How to use python to crawl Baidu picture website and download pictures in batch 07/01 Update SLTechnology News&Howtos

How to use python to crawl Baidu picture website and download pictures in batch

2025-07-01 Update From: SLTechnology News&Howtos shulou NAV: SLTechnology News&Howtos > Internet Technology >

Shulou(Shulou.com)06/01 Report--

This article mainly introduces how to use python to climb Baidu picture website and download pictures in batches. The introduction in this article is very detailed and has certain reference value. Interested friends must finish reading it!

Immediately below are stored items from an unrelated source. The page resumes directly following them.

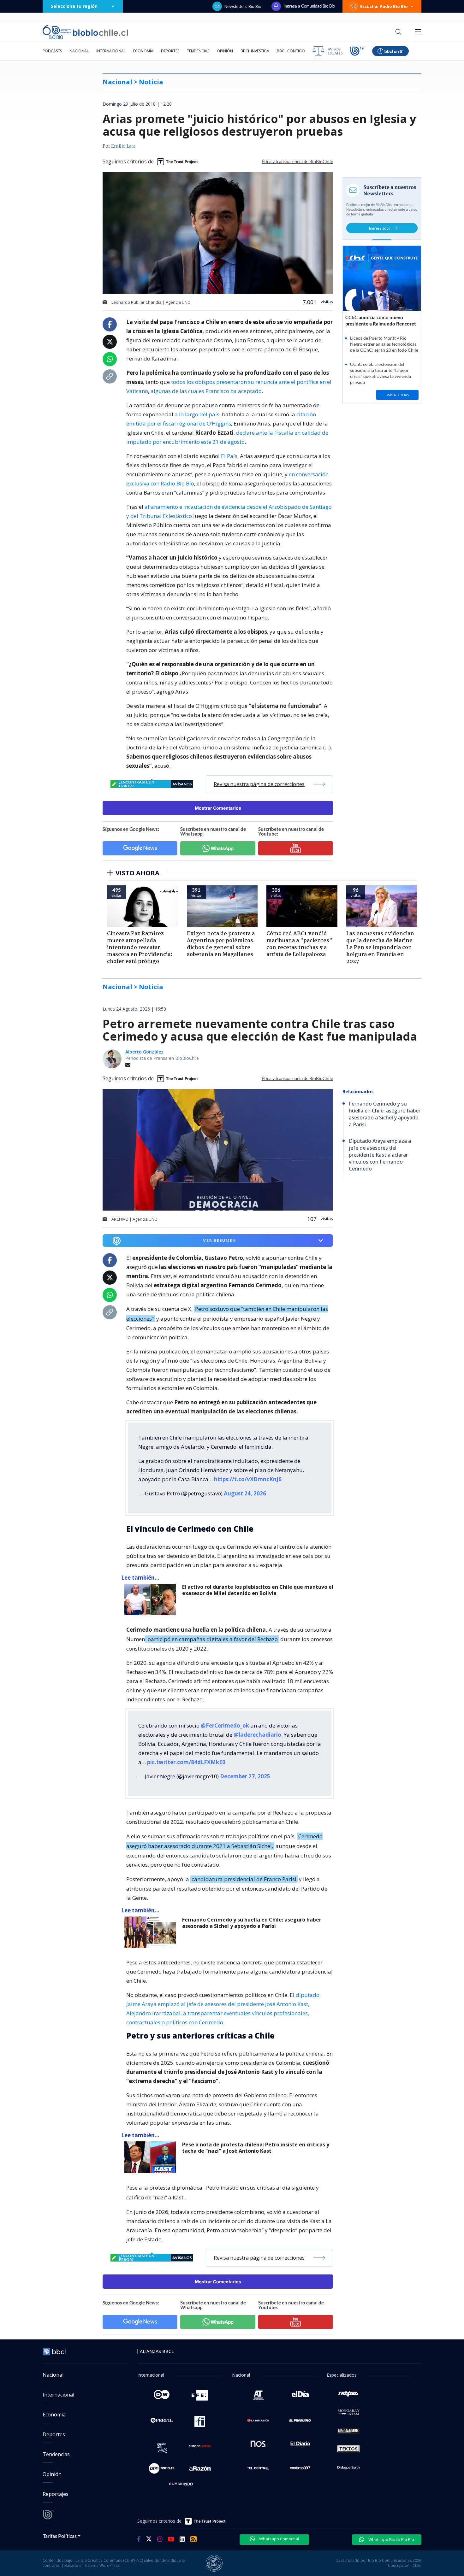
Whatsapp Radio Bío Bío (390, 2539)
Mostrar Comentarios (218, 808)
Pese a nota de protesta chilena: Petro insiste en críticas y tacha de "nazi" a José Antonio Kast (255, 2147)
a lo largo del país (197, 414)
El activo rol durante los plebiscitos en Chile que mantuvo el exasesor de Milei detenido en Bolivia (257, 1590)
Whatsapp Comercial (278, 2539)
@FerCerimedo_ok (225, 1725)
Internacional (111, 51)
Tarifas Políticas (60, 2536)
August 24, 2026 (245, 1493)
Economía (143, 51)
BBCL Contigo (291, 51)
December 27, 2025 (245, 1776)
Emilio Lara (123, 146)
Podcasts (52, 51)
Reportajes (55, 2494)
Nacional (79, 51)
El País (229, 456)
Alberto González (144, 1052)
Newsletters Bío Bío (242, 6)
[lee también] (151, 1599)
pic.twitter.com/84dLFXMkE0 (186, 1762)
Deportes (170, 51)
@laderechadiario (257, 1734)
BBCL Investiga (255, 51)
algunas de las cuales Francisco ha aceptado (206, 391)
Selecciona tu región (74, 6)
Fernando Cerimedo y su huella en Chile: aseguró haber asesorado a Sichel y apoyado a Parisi (251, 1922)
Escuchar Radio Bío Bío (384, 6)
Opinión (225, 51)
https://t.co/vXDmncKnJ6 (248, 1479)
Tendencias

No bb show your codeimport os

Import requests

Import re

KeyWord = "Yang surpasses" # sets the theme of crawling pictures

Number = 10 # number of crawled pictures

If not os.path.exists (keyWord):

Os.makedirs (keyWord)

Url = r 'http://image.baidu.com/search/flip?tn=baiduimage&ipn=r&ct=201326592&cl=2&lm=-1&st=-1&fm=result&fr=&sf=1&fmq'\

Renewal 1497491098685, ringing pvents, showing tabbals, fbads, widthpieces, heightweights, faceplates, istypedia, ietrees, utfmur8, ctd'\.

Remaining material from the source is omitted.